Other advantages of using hormone-releasing IUD are:

- menstrual bleeding’s volume decreases, reduces menstrual cramps and even stops (the latter case there is no danger)
- prevent endometrial hyperplasia or endometrial cancer
- effectively relieve endometriosis and there is less probability for its use, than when using higher doses of progestin, which have side effects
- reduce the risk of ectopic


Risks of using intrauterine devices include:

- menstrual problems – copper IUD may increase menstrual bleeding or cramping. Women may experience spotting (presence of blood spots) between periods. On the other hand, hormonal IUD can reduce menstrual cramps and bleeding
- perforation – 1 in 1,000 women will be locked coil or pierce the womb. Although perforation is rare, it could occur when inserting. If the uterus was perforated IUD should be removed.
- expulsion – to roughly 20/1000 women IUD is expelled from the uterus into the vagina during the first year. Expulsion is more likely when the IUD is inserted immediately after birth or the woman had no pregnancy. When the IUD was expelled, women are not protected against pregnancy. Does not cause weight gain.

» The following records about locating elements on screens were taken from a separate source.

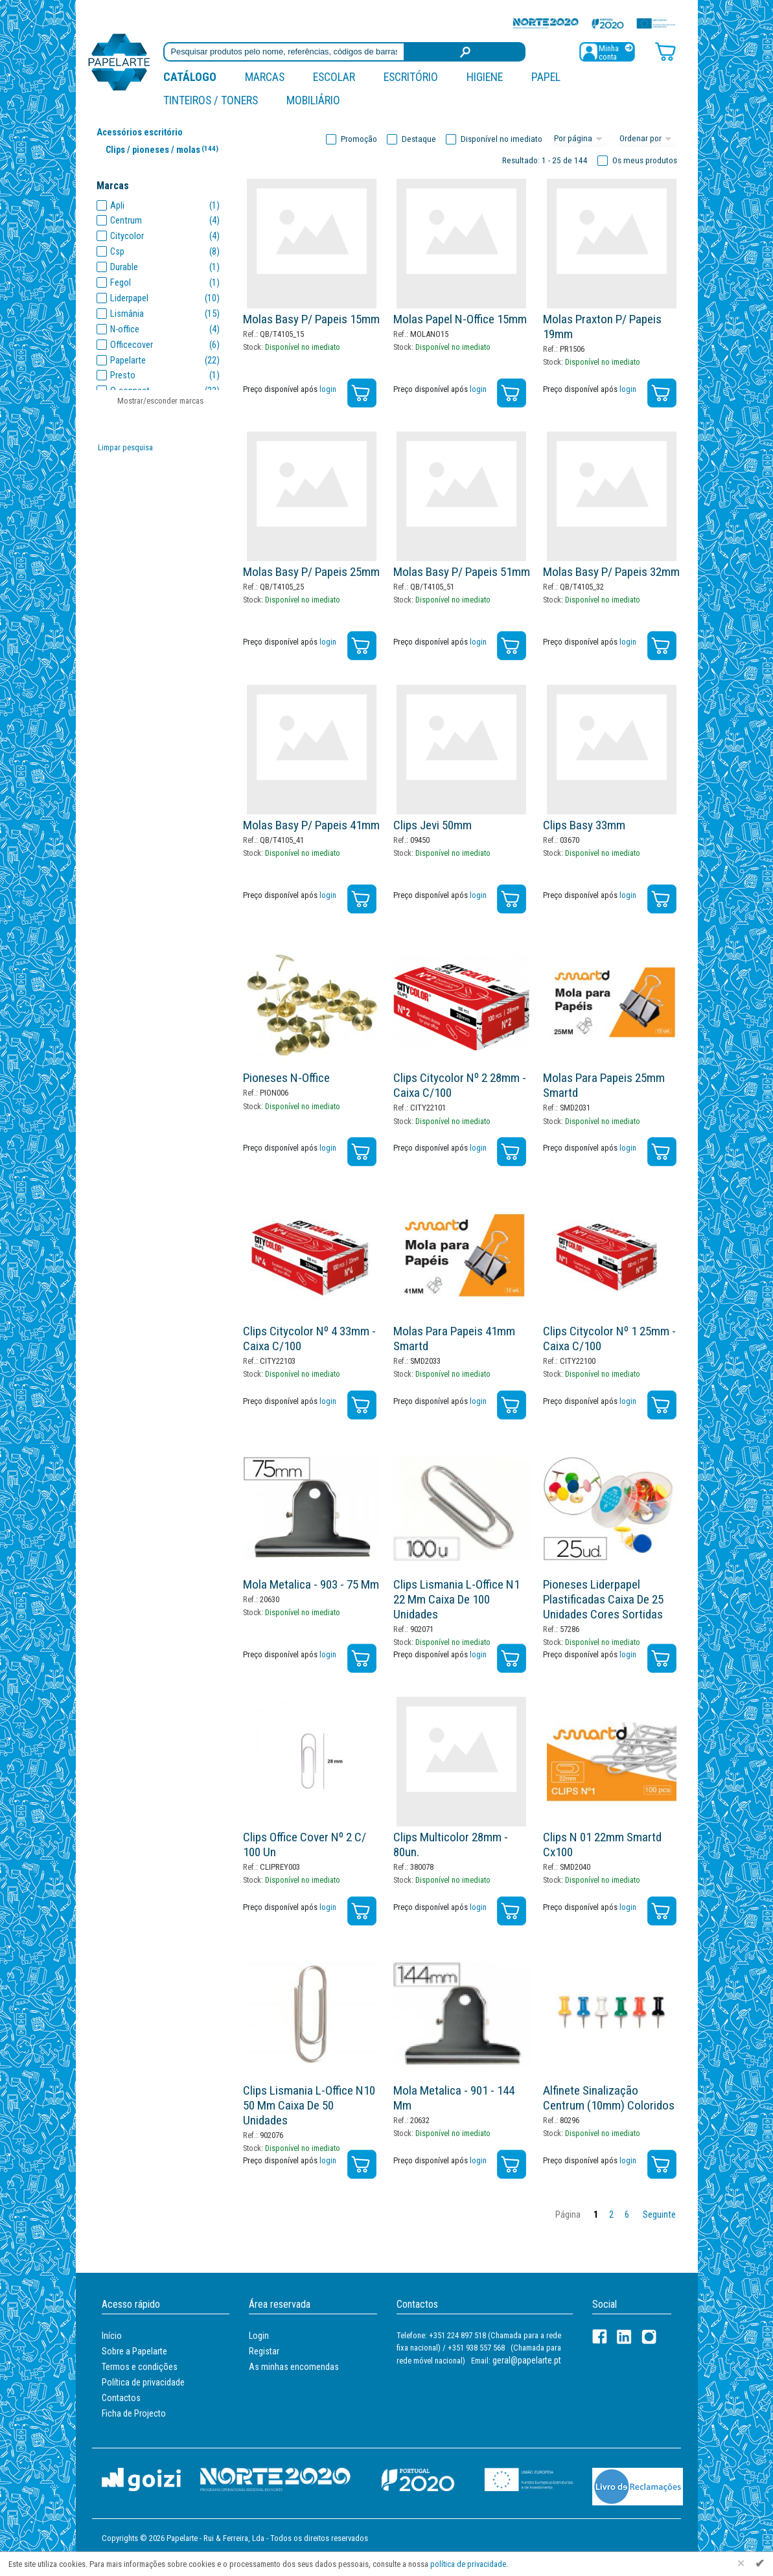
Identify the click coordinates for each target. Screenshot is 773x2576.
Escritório (411, 77)
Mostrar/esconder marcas (160, 401)
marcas (264, 77)
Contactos (121, 2398)
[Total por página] (580, 139)
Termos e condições (140, 2367)
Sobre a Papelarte (134, 2351)
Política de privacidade (143, 2382)
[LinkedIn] (624, 2336)
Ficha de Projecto (134, 2413)
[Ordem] (647, 139)
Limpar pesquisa (125, 447)
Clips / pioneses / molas (165, 149)
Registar (264, 2351)
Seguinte (659, 2214)
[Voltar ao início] (119, 61)
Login (259, 2335)
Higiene (485, 77)
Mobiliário (313, 100)
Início (112, 2335)
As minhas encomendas (294, 2367)
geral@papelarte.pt (526, 2360)
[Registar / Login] (607, 51)
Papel (545, 77)
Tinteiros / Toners (210, 100)
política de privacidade (468, 2564)
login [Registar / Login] (327, 389)
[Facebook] (599, 2336)
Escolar (334, 77)
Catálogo (189, 77)
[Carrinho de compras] (665, 51)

IUD’s disadvantages include high cost of insertion and lack of protection against STDs, but also the introduction and its removal by a physician.

Other disadvantages of using hormonal intrauterine devices are:

- possibility of ovarian cysts (benign) that usually disappear without treatment
- hormonal side effects similar to those caused by oral contraceptives, such as breast tenderness, mood changes, headaches, acne. These are rare events which usually disappear after the first month.

Removing IUD

Women should not try to eliminate by themselves the intrauterine device. Serious damage can occur if the coil is not extracted correctly. The doctor will remove it pretty simple, carefully pulling the coil wire in a certain angle, for the device to bend at the top and slip out of the cervix.

If the IUD is replaced, new coil will be inserted immediately. Rarely cervical dilation may be necessary, in which they could use tools to release IUD. In this case there is a local anesthetic. In very rare situations, you may need surgery and hospitalization. It will make an incision to remove the IUD.